La première question qui se posa fut relative aux mystérieux avis qu’on venait de recevoir.
L’épître, écrite en fort médiocre anglais, avait été tracée par une main manifestement inexperte.
En l’examinant de très près, M. Rezowski, qui avait étudié la graphologie, conclut que les caractères avaient été péniblement assemblés par la plume maladroite d’un Indien.
Les raisons qu’il donna d’un tel jugement étaient absolument probantes.
« Voyez, fil-il en suivant du doigt les jambages hésitants des lettres, il est évident que la main qui a tenu la plume est habituée à écrire de gauche à droite, ce qui apparaît dans la raideur des signes en écriture droite, dans l’absente des liaisons et la rupture des mots. Obligé de renverser la marche, le scribe a mis sur sa copie, à défaut de sa signature individuelle, celle de sa race et le sceau de sa propre éducation. »
Le chikari Goulab appuya cette sagace induction, et tout le monde se rangea à l’opinion des deux hommes.

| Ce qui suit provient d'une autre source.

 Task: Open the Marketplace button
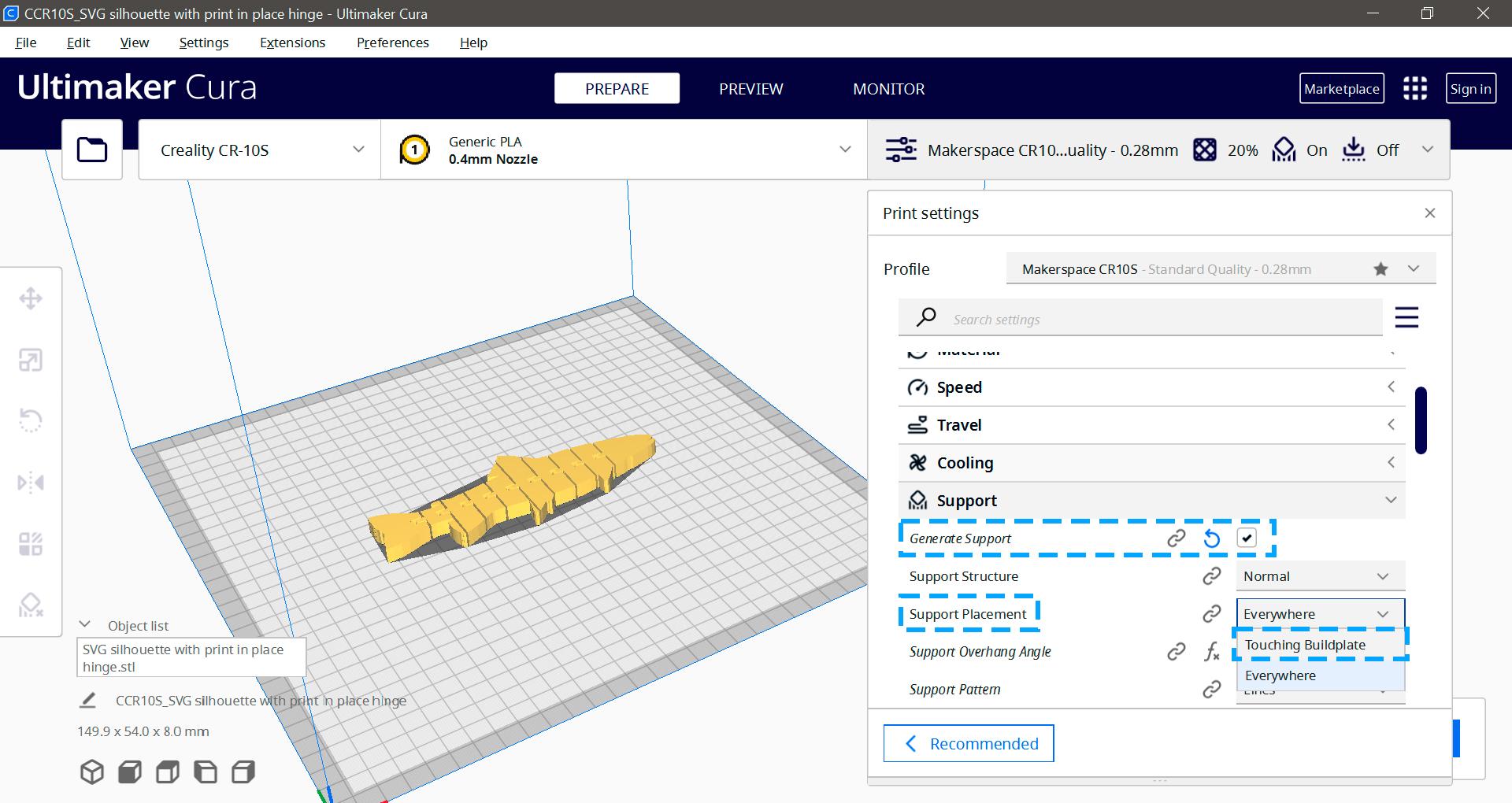(x=1341, y=89)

« Oui, insista le Kachmiri, il est certain que ce n’a été là qu’un, grossier subterfuge pour nous entraîner sur une fausse piste. Les ravisseurs ne sont pas des Anglais, ainsi qu’ils ont essayé de nous le faire accroire, mais bien des natifs qui, aujourd’hui comme il y a cinq uns, poursuivent soit une œuvre de vengeance personnelle, soit une action d’hostilité religieuse. C’est donc de ce côté que doivent se tourner nos recherches. »

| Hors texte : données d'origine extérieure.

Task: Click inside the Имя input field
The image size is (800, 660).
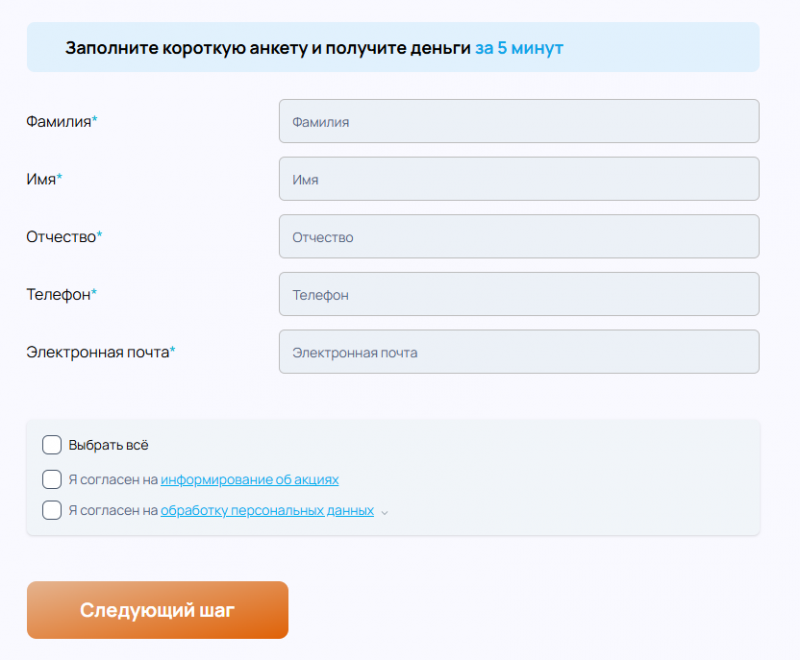Action: 518,179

Mac-Gregor hocha la tête et demanda au Kchatryia avec un peu d’incrédulité :
« Mon cher Goulab, je fais le plus grand cas de votre jugement. Mais autant je trouverais votre hypothèse admissible, si nous habitions l’occident de l’Inde, ou même les frontières du Népal, autant je la crois erronée en ce pays, à cette bordure extrême du Sikkim et du Bhoutan.

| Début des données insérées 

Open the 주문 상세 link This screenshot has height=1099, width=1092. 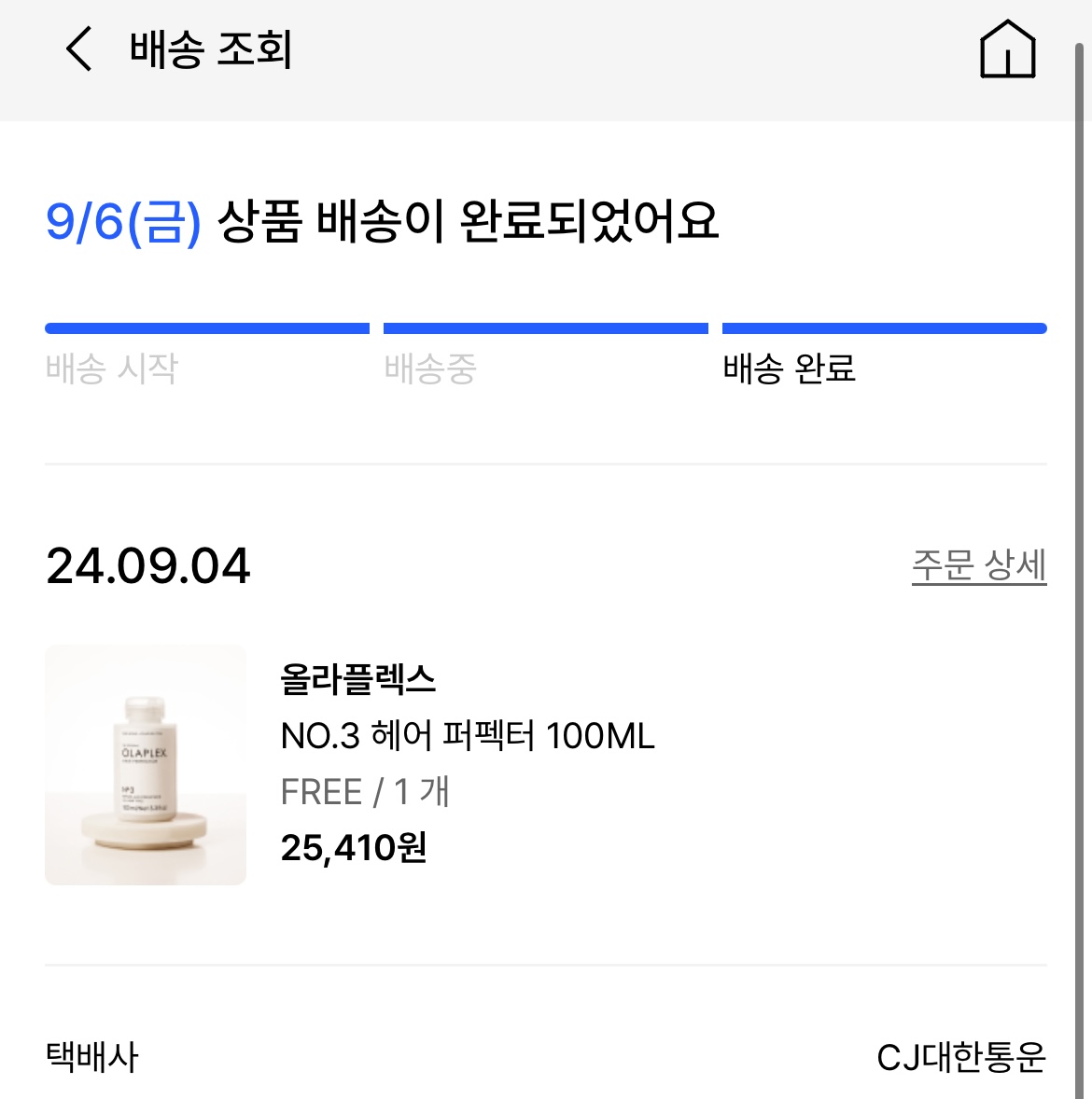click(978, 565)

– Et pourquoi vous paraît-elle erronée, docteur ? questionna à son tour le chikari.
– Parce que, mon excellent ami, c’est bon aux fidèles du brahmanisme – je parle des séries violentes et fanatiques – de poursuivre par de tels moyens la destruction de leurs adversaires. Mais vous ne devez pas oublier qu’ici nous n’avons autour de nous que des bouddhistes et, même, des sectateurs d’un bouddhisme fort atténué, si je puis m’exprimer ainsi. Ni les Leptchas, ni les Bhoutias ne sont hommes à faire une guerre religieuse. À défaut de tout autre précepte, ne trouvent-ils pas la tolérance et la résignation enseignées par leur propre religion ? »
Goulab ne parut nullement ébranlé par cette objection pourtant sérieuse du docteur.
« Vous auriez absolument raison, répondit-il, si le fanatisme était redouté par nous dans le peuple. Or ce n’est pas la population que j’accuse. Il n’y a pas meilleurs hommes au monde que les Leptchas, ni plus indifférents que les Bouthias. Ces derniers, d’ailleurs, sont, par intérêt même, les amis des étrangers. Ne vouez-vous pas d’ouvrir un véritable asile à tous les fugitifs qui se dérobent à la tyrannie du radjah ?
– Mais qui donc accusez-vous, alors, Goulab ? » interrogea Mme Merrien.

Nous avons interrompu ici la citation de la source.